• Text:
-.-.-

6

I write tools to dump and load common objects in a binary file. In a first quick implementation, I wrote the following code for std::vector<bool>. It works, but it is clearly not optimized in memory.

template <>
void binary_write(std::ofstream& fout, const std::vector<bool>& x)
{
    std::size_t n = x.size();
    fout.write((const char*)&n, sizeof(std::size_t));
    for(std::size_t i = 0; i < n; ++i)
    {
        bool xati = x.at(i);
        binary_write(fout, xati);
    }
}

template <>
void binary_read(std::ifstream& fin, std::vector<bool>& x)
{
    std::size_t n;
    fin.read((char*)&n, sizeof(std::size_t));
    x.resize(n);
    for(std::size_t i = 0; i < n; ++i)
    {
        bool xati;
        binary_read(fin, xati);
        x.at(i) = xati;
    }
}

How can I copy the internal memory of a std::vector<bool> in my stream ?

Note : I don't want to replace std::vector<bool> by something other.

Caduchon
  • 4,574
  • 4
  • 26
  • 67
  • Even if you are already using `std::vector` elsewhere in the code, I strongly suggest you move to something like `std::bitset` or `boost::dynamic_bitset` and use their `to_string` functionality, or their `ostream` overloads of `operator<<`. – rubenvb Apr 14 '15 at 09:29
  • `to_string` for a binary storage ? Really ? ^^ – Caduchon Apr 14 '15 at 09:31
  • 1
    Right, not my smartest comment ;). Still, after looking up the functionality of std::bitset, that seems like the only way to go (bitset->string->integer of some kind). That, or fetching the bits one by one. I'm curious which would be faster... Hmm on second thought, just stick with `std::vector` (see e.g. [this question](http://stackoverflow.com/a/13504640/256138)) – rubenvb Apr 14 '15 at 09:48
  • Make data persistent is the job of a serializer. No need to handcraft that. – Klaus Jun 03 '19 at 11:19
  • @Klaus: write a serializer with specific needs is my job. I don't need judgment on the relevance of the question. I need solutions. ;-) – Caduchon Jun 04 '19 at 08:26
  • in first [comment](https://stackoverflow.com/a/6485519/8428146) of this answer, as pointted out by that user **vector doesn't have a contiguous memory storage of bools)** – Y00 Oct 14 '19 at 23:23

2 Answers2

3

Answering my own question, currently validated as the best answer, but it can change if someone provides somthing better.

-.-.-

• Supplied material:
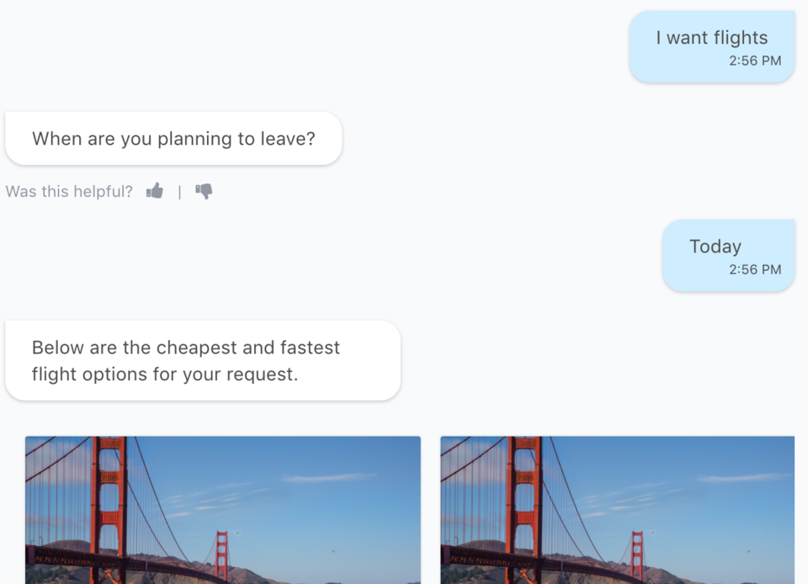Click the "Was this helpful?" label

click(x=69, y=192)
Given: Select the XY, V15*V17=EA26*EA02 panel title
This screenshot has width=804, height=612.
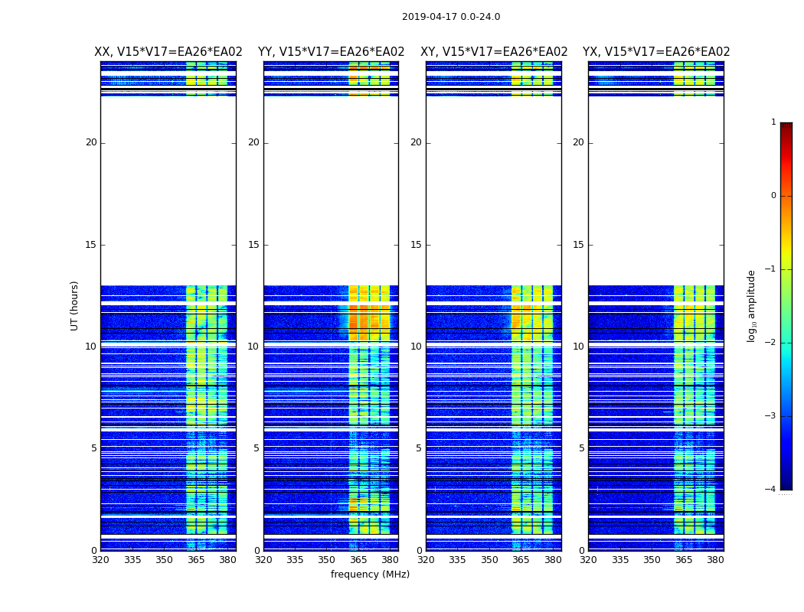Looking at the screenshot, I should [494, 52].
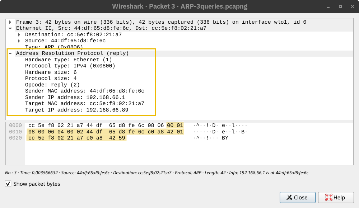
Task: Open Help for the packet dialog
Action: 336,197
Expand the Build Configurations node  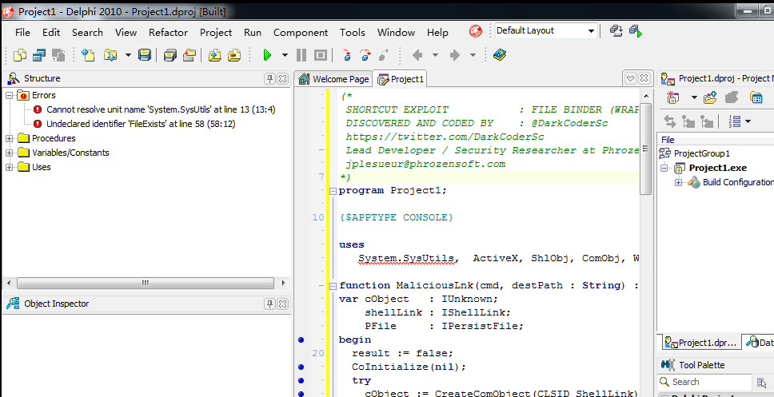678,182
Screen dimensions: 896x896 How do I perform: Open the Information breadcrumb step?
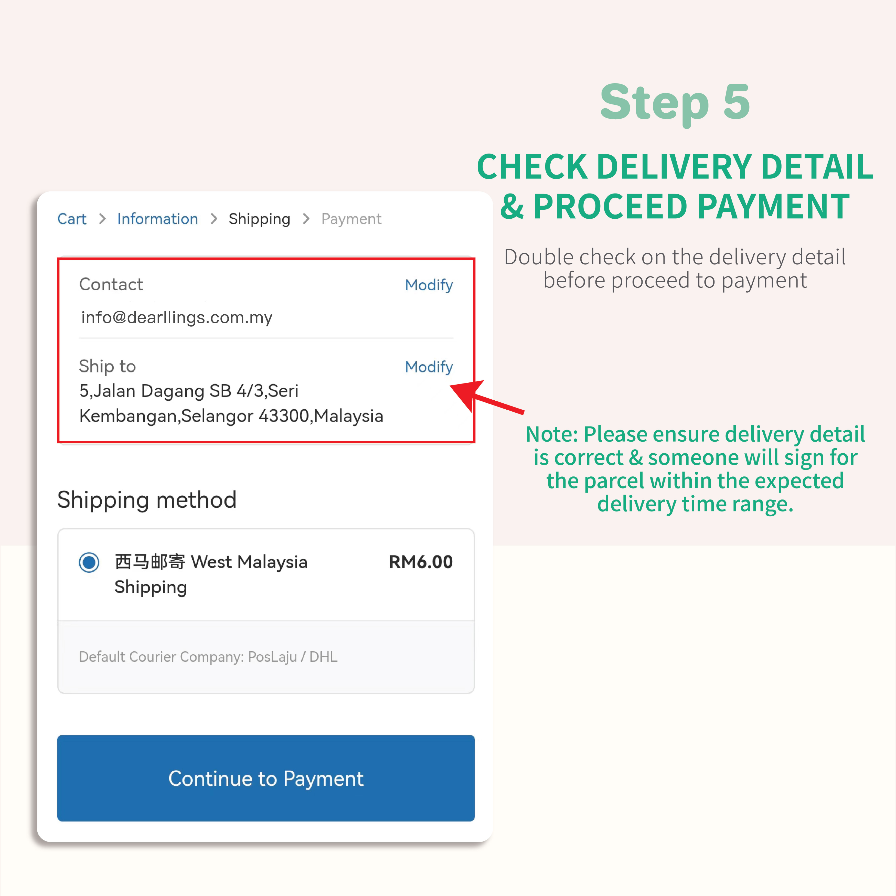pyautogui.click(x=157, y=218)
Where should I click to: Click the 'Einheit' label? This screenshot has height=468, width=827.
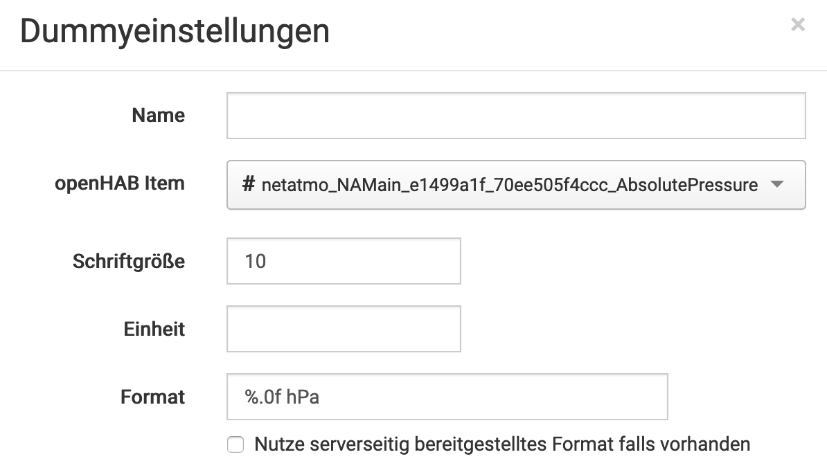click(154, 329)
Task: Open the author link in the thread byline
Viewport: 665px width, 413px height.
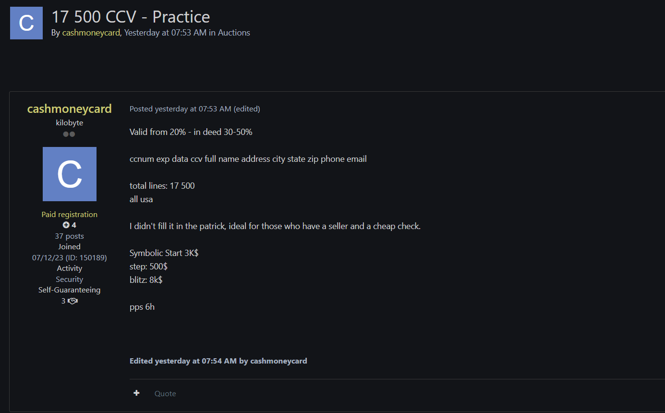Action: 91,33
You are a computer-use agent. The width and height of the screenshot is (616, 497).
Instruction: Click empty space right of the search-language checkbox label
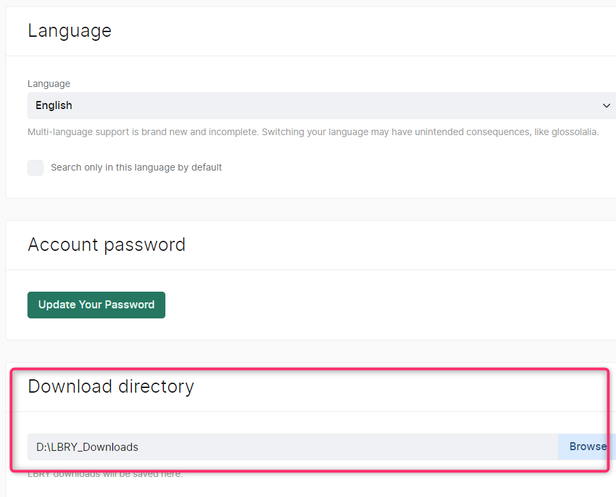pos(402,167)
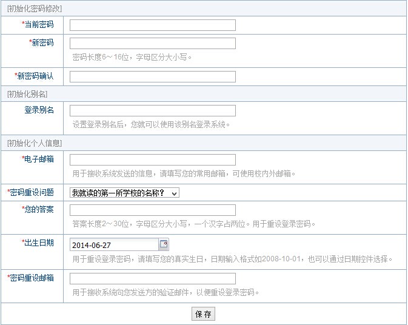408x325 pixels.
Task: Click the *电子邮箱 label text
Action: (x=38, y=159)
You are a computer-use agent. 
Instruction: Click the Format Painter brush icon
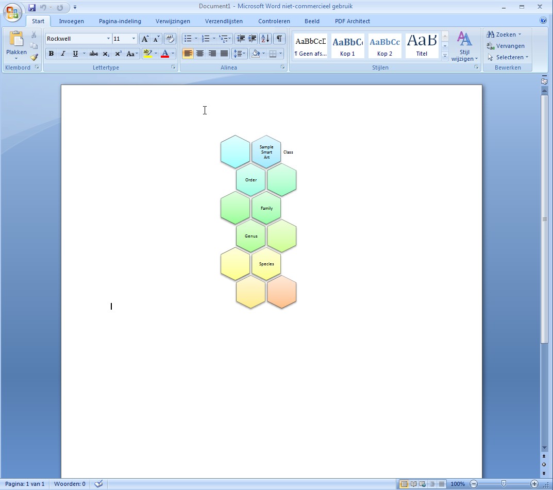coord(34,57)
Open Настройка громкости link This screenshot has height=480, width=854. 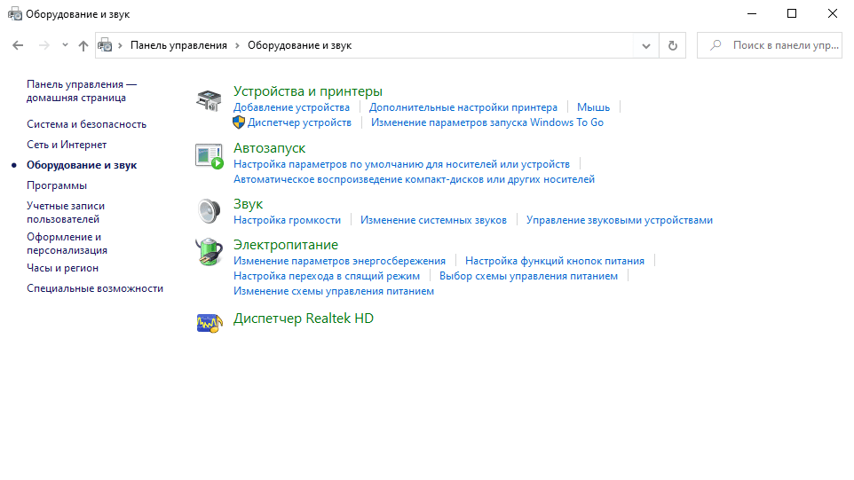(287, 220)
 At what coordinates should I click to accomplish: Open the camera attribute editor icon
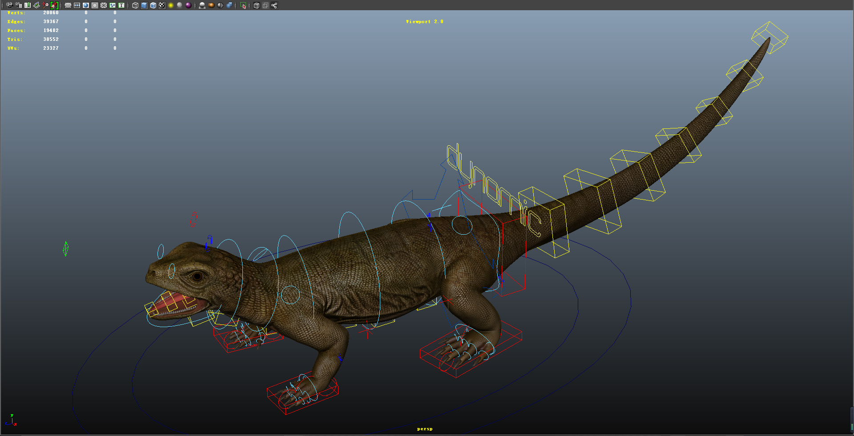click(18, 6)
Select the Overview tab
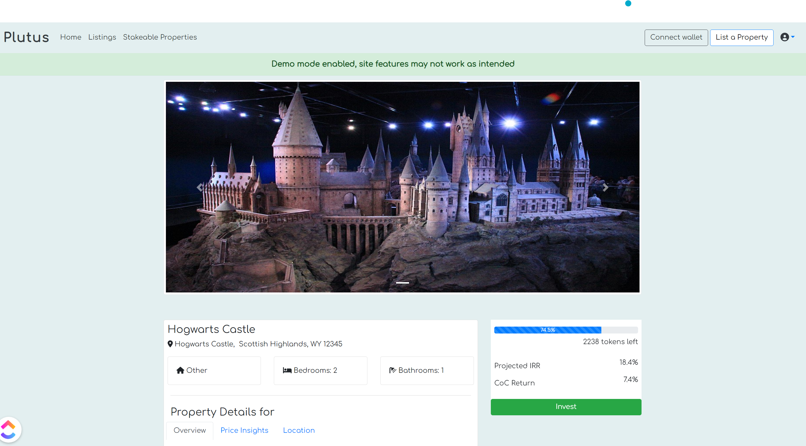Viewport: 806px width, 446px height. 190,430
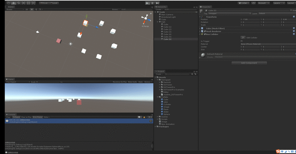Disable the Mesh Renderer component checkbox
This screenshot has width=296, height=154.
tap(205, 31)
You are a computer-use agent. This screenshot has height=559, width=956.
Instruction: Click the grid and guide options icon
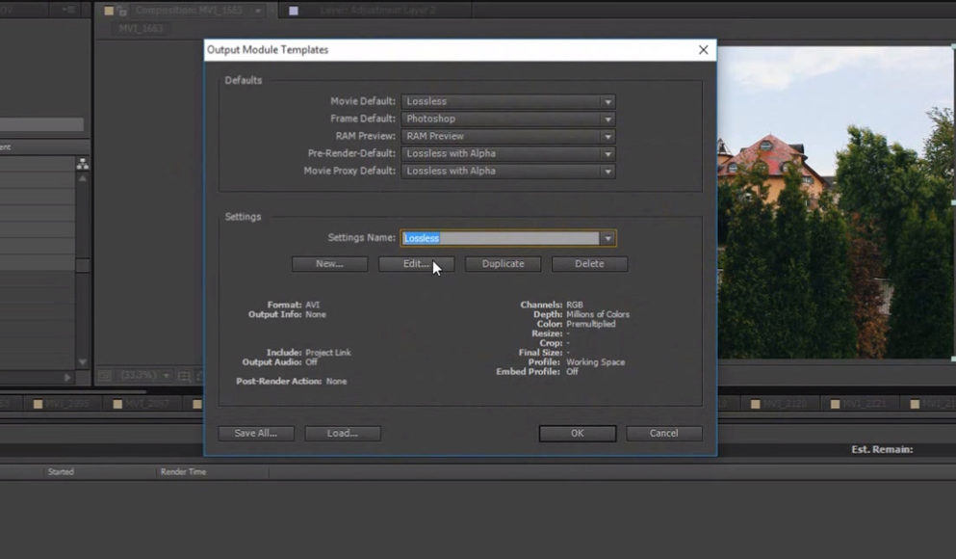[183, 375]
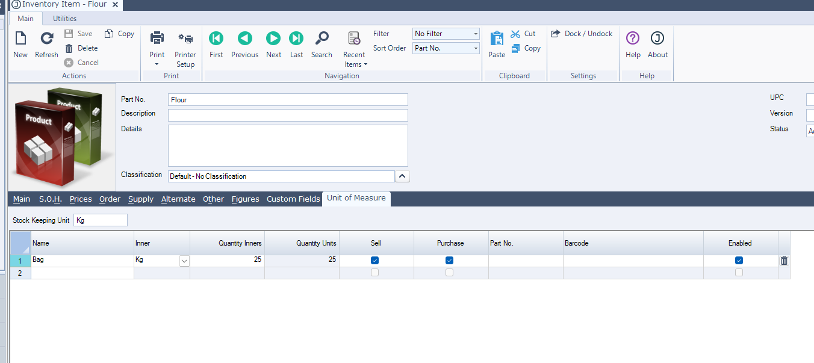Delete the Bag row with trash icon
Image resolution: width=814 pixels, height=363 pixels.
pos(784,261)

-.-.-

• Given problem 1: In the rows, edit the lines beginning with the line that contains "Screen dimensions: 896x896" and going on through the line that contains "Action: 91,33" so that "author link" becomes "profile link", with nothing else changed. Return only those lines, and omit the pictures.
• Given problem 2: Proceed with the thread on writing a std::vector<bool> to a binary file, picking up after its final sentence.

• Exercise output 1:
Screen dimensions: 896x896 How do I perform: Open the Information breadcrumb step?
pyautogui.click(x=157, y=218)
Where should I click to: Click the 'Einheit' label? This screenshot has height=468, width=827.
click(154, 329)
Task: Open the profile link in the thread byline
Viewport: 665px width, 413px height.
Action: 91,33

• Exercise output 2:
A way to do that is the following. It requires to access each value, but it works.

template <>
void binary_write(std::ofstream& fout, const std::vector<bool>& x)
{
    std::vector<bool>::size_type n = x.size();
    fout.write((const char*)&n, sizeof(std::vector<bool>::size_type));
    for(std::vector<bool>::size_type i = 0; i < n;)
    {
        unsigned char aggr = 0;
        for(unsigned char mask = 1; mask > 0 && i < n; ++i, mask <<= 1)
            if(x.at(i))
                aggr |= mask;
        fout.write((const char*)&aggr, sizeof(unsigned char));
    }
}

template <>
void binary_read(std::ifstream& fin, std::vector<bool>& x)
{
    std::vector<bool>::size_type n;
    fin.read((char*)&n, sizeof(std::vector<bool>::size_type));
    x.resize(n);
    for(std::vector<bool>::size_type i = 0; i < n;)
    {
        unsigned char aggr;
        fin.read((char*)&aggr, sizeof(unsigned char));
        for(unsigned char mask = 1; mask > 0 && i < n; ++i, mask <<= 1)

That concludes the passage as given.